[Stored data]
********
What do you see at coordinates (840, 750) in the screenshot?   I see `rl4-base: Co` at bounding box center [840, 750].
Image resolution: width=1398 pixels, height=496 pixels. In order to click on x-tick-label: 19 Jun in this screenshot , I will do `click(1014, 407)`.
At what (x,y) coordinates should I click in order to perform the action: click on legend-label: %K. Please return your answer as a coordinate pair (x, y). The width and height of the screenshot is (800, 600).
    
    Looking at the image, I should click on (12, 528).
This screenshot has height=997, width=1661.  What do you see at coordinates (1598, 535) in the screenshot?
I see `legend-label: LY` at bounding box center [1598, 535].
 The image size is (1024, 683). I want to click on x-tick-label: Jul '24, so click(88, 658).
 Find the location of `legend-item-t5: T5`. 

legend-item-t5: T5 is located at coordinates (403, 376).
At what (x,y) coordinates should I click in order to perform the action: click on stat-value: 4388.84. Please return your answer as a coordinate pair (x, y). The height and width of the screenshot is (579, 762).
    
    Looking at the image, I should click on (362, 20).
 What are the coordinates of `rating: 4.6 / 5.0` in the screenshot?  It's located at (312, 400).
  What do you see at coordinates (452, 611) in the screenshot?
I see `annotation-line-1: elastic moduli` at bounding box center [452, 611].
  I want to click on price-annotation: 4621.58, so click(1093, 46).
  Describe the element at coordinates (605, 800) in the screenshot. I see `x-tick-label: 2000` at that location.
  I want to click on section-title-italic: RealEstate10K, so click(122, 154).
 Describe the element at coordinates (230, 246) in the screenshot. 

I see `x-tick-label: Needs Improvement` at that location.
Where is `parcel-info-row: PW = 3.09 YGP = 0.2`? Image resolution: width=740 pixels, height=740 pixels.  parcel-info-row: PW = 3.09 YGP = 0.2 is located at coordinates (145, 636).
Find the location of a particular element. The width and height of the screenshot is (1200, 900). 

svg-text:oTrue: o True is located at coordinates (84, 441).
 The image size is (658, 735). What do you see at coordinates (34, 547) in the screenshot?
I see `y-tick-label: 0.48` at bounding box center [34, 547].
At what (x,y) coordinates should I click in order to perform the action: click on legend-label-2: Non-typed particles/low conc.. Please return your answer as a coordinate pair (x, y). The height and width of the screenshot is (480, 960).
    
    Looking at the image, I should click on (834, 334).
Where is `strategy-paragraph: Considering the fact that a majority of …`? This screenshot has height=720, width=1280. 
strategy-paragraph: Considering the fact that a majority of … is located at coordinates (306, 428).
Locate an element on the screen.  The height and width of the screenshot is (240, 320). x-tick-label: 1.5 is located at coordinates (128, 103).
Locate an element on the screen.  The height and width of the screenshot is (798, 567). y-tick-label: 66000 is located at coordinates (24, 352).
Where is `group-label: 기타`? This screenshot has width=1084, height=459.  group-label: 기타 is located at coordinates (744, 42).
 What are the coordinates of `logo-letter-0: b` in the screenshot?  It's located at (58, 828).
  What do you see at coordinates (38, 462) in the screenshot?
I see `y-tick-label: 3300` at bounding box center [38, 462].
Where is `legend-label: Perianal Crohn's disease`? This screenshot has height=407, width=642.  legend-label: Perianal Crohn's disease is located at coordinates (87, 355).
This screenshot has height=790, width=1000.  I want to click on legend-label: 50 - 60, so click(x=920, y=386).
********
Work request: Format the data as a Markdown table with the columns Row and Line text, starting at the line that contains "coordinates (145, 636)." and ending at the line that contains "coordinates (24, 352).". Leave out any blank lines.

Result for this task:
| Row | Line text |
|---|---|
| 1 | Where is `parcel-info-row: PW = 3.09 YGP = 0.2`? Image resolution: width=740 pixels, height=740 pixels.  parcel-info-row: PW = 3.09 YGP = 0.2 is located at coordinates (145, 636). |
| 2 | Find the location of a particular element. The width and height of the screenshot is (1200, 900).  |
| 3 | svg-text:oTrue: o True is located at coordinates (84, 441). |
| 4 |  The image size is (658, 735). What do you see at coordinates (34, 547) in the screenshot? |
| 5 | I see `y-tick-label: 0.48` at bounding box center [34, 547]. |
| 6 | At what (x,y) coordinates should I click in order to perform the action: click on legend-label-2: Non-typed particles/low conc.. Please return your answer as a coordinate pair (x, y). The height and width of the screenshot is (480, 960). |
| 7 |     Looking at the image, I should click on (834, 334). |
| 8 | Where is `strategy-paragraph: Considering the fact that a majority of …`? This screenshot has height=720, width=1280.  |
| 9 | strategy-paragraph: Considering the fact that a majority of … is located at coordinates (306, 428). |
| 10 | Locate an element on the screen.  The height and width of the screenshot is (240, 320). x-tick-label: 1.5 is located at coordinates (128, 103). |
| 11 | Locate an element on the screen.  The height and width of the screenshot is (798, 567). y-tick-label: 66000 is located at coordinates (24, 352). |